Feminismo de masas
La cuarta ola del feminismo ha resultado ser un tsunami. Al menos, entre nosotros. La enorme demostración de fuerza del 8 de marzo, que se ha producido un año después de la gran explosión callejera del movimiento, configura un fenómeno social impresionante.
Cada uno tiene sus referencias urbanas para calibrar la envergadura de las demostraciones de masas en su ciudad. En Valencia, durante la tarde de este viernes de marzo, un abigarrado cinturón humano de tonos violetas abrazó a lo largo de la ronda interior casi por completo el distrito de Ciutat Vella. Fue una manifestación monumental, sin duda, similar a las registradas durante la jornada en muchas otras ciudades grandes, medianas y pequeñas, solo comparable a las protestas pacifistas que movilizó hace años el rechazo a la participación de España en la guerra de Irak.
Con toda su larga trayectoria histórica a las espaldas, desde la conquista de los más elementales derechos de ciudadanía, como el de votar, pasando por el derribo de barreras en el acceso de las mujeres al mundo político y laboral y por el ejercicio de derechos sexuales y reproductivos que desbordan la moral y los prejuicios tradicionales, el feminismo llega a estas alturas del siglo XXI convertido en un movimiento de masas que exige igualdad legal y cambios sociales para asegurar que tanto hombres como mujeres compartan el mundo público y el privado, pero también carga contra el patriarcado y plantea una nueva feminidad cuestionadora del funcionamiento de la familia y la sexualidad.
Antes y después de que Kate Millet formulara la idea de que “lo personal es político”, el feminismo ha avanzado, en efecto, como una sucesión de olas a cuyo paso quedaban modificadas las costumbres y la cultura, con transformaciones típicas de los movimientos sociales en la ideología, las normas, la organización de la sociedad y la redistribución del poder. El clamor igualitario del feminismo impugna la discriminación legal tanto como la injusticia de facto. Y en ese punto levanta la suspicacia de la derecha, tanto o más que al poner en cuestión los roles sexuales y familiares tradicionales.

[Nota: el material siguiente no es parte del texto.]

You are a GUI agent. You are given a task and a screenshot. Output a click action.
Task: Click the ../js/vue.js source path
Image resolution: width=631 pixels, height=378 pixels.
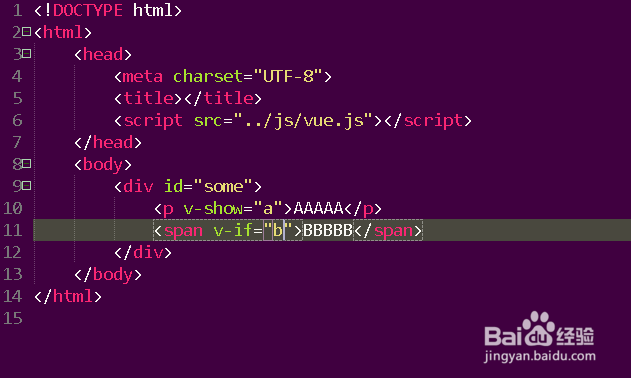pyautogui.click(x=304, y=120)
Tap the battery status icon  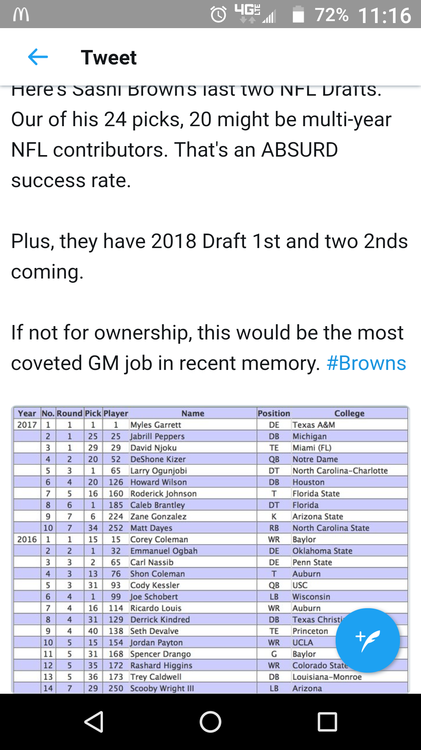pos(299,15)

De ahí la reacción y la más que visible incomodidad de las formaciones políticas conservadoras ante el empuje feminista. Una cosa es estar a favor de la igualdad legal e institucional y otra apuntarse al derribo de ciertos fundamentos del sistema basados en la acumulación y la competitividad. Los mecanismos de solidaridad que plantea el movimiento feminista son, en el fondo, bastante subversivos. Por eso, los más reaccionarios empiezan a cuestionar incluso algo tan obvio como la necesidad de combatir la violencia machista.
Trump, Bolsonaro y otros encarnan en el mundo el obsceno reflujo defensivo frente a la “revolución violeta”, la resistencia a su capacidad de contaminar lo político, lo social y, también, lo económico. A su vez, la derecha clásica se halla cada vez más perpleja ante el fenómeno, mientras la izquierda, en todas sus expresiones, viaja en el pelotón de un movimiento sin liderazgos, dotado de la indiscutible transversalidad de una gran ola.
No es casual, por tanto, que la extrema derecha asome en España con dos fijaciones, el nacionalismo centralista y el antifeminismo. Ni que Ciudadanos y el PP hayan dado una sensación de incomodidad tan grande ante el estallido de las reivindicaciones feministas. En forma de lluvia fina, de ola creciente o de maremoto, el feminista es, tal vez solo junto al ecologista, cuyo potencial en la lucha contra el cambio climático resulta ahora mismo difícil de predecir, el movimiento social que más empuja en la reforma estructural del sistema.
Como actor político colectivo de carácter movilizador, frente a un programa de involución como el que barajan las derechas en España para el conflicto nacionalista e identitario, el feminismo representa, con sus repercusiones en la igualdad, la solidaridad y la inclusión social, así como en las mentalidades y las costumbres, no solo la vanguardia, sino todo un motor del cambio.